Una cosa che ti ha colpito
“La peste” di Albert Camus è un romanzo realistico e in questo periodo molto attuale. Da un anno e mezzo conviviamo con il Coronavirus e leggendo il libro mi è sembrato di ripercorrere tutte le tappe che ci hanno fatto arrivare ad oggi: “il paziente 0”, i primi casi gravi, lo strazio dei malati («il malato continuava a delirare […] a vomitare. I noduli del collo erano dolorosi al tatto…» pag.48; «Due colpi di bisturi a croce e dai noduli fuoriusciva una poltiglia mista a sangue. I malati soffrivano, straziati
» pag.60-61), nessuno che ci crede, l’isolamento in casa, la morte dei propri cari e degli amici, ed infine la scoperta del vaccino per cercare di contrastare la malattia.

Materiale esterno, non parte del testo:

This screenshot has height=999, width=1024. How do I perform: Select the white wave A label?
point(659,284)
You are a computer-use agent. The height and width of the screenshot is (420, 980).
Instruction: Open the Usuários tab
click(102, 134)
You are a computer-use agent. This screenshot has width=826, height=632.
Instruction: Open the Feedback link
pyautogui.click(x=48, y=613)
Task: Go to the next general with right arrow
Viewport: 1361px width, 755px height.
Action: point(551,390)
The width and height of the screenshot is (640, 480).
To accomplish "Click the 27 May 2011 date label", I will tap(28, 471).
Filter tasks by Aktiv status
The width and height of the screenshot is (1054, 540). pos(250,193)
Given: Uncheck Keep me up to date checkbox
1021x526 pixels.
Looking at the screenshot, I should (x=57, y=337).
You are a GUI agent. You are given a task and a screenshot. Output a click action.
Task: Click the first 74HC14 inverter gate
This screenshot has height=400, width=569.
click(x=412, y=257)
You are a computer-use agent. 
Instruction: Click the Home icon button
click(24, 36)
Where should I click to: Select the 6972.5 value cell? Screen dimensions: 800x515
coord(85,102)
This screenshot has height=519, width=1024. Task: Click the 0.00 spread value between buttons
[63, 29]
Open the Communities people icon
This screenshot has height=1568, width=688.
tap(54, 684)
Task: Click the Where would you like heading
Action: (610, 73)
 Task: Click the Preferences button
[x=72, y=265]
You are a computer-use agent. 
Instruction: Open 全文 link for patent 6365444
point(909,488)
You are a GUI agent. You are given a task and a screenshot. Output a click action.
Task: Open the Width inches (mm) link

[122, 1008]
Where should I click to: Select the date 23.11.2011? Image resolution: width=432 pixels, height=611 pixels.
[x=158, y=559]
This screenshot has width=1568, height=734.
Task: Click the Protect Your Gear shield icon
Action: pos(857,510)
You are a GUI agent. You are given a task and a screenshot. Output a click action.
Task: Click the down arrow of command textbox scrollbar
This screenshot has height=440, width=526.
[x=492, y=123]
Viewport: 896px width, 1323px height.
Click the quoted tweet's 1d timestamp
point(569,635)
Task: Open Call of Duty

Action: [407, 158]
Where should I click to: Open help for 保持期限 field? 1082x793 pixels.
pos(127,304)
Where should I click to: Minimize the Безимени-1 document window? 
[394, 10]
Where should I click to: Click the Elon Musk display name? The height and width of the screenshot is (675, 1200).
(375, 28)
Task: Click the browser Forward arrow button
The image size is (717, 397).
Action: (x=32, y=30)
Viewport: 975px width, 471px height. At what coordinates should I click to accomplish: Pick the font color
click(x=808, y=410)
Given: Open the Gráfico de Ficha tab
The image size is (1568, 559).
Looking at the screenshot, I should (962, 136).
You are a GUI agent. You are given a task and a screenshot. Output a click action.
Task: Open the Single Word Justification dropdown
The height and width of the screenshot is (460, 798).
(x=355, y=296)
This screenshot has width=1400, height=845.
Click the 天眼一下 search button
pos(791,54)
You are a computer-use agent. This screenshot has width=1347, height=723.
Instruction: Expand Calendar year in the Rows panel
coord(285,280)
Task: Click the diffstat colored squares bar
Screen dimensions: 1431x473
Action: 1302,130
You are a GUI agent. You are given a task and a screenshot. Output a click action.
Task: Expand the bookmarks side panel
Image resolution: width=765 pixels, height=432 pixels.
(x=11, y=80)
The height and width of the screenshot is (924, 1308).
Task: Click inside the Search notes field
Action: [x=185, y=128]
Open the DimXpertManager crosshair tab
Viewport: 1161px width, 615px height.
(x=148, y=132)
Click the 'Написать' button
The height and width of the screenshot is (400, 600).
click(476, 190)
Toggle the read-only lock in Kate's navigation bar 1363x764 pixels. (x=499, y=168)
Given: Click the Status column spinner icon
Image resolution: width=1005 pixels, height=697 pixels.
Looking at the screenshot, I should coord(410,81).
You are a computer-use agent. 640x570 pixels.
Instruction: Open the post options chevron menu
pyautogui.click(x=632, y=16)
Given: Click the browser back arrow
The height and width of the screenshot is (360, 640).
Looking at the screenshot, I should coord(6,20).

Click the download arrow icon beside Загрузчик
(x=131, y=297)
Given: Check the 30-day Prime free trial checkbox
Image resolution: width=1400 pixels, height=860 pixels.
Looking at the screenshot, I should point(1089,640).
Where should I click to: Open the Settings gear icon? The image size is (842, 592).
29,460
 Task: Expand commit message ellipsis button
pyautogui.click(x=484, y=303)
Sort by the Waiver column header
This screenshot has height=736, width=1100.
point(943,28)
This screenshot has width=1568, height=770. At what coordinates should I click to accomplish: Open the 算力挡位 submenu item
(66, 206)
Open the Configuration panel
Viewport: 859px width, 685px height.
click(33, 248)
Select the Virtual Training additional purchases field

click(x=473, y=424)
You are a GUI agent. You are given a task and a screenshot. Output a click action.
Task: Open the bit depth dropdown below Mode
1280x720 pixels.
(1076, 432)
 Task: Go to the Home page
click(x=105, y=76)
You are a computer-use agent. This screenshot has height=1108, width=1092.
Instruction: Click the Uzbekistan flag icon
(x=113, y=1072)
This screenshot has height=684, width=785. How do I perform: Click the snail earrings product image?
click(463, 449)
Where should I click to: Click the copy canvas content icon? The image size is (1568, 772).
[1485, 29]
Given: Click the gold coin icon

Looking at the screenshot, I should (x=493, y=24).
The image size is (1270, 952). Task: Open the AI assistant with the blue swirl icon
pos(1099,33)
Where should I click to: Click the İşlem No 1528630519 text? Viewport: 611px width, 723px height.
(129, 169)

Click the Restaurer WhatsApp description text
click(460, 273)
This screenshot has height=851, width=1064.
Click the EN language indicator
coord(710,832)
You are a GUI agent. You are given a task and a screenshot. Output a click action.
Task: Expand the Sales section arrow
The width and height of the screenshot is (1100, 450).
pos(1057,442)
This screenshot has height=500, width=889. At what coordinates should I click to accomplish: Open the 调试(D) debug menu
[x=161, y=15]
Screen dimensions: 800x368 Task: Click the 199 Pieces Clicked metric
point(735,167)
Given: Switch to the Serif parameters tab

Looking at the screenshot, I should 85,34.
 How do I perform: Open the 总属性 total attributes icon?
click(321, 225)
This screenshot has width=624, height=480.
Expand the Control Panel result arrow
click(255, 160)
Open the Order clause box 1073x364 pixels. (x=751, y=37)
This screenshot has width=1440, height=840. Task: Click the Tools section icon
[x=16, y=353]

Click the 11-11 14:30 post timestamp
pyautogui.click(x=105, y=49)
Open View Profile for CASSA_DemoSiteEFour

Una frase del libro da conservare
Una frase che mi ha particolarmente colpito è Quella separazione brutale, senza appello, senza un avvenire prevedibile, ci lasciava sconcertati, incapaci di reagire di fronte al ricordo della presenza ancora così vicina e già così lontana che ora occupava le nostre giornate” (pag.97), in quanto mi ha fatto riflettere sulla situazione vissuta nella prima fase della pandemia. Siamo stati costretti ad “esiliarci” e questo esilio ci ha portato a conoscere meglio noi stessi e a riflettere sulle cose che riteniamo importanti e sulle relazioni vere. Abbiamo capito quanto speciale fosse prima abbracciare i propri nonni, dare un bacio ai propri cari, uscire con i propri amici. Abbiamo vissuto nella monotonia aggrappandoci ad uno spiraglio di speranza che piano piano ci sta portando ad una nuova luce.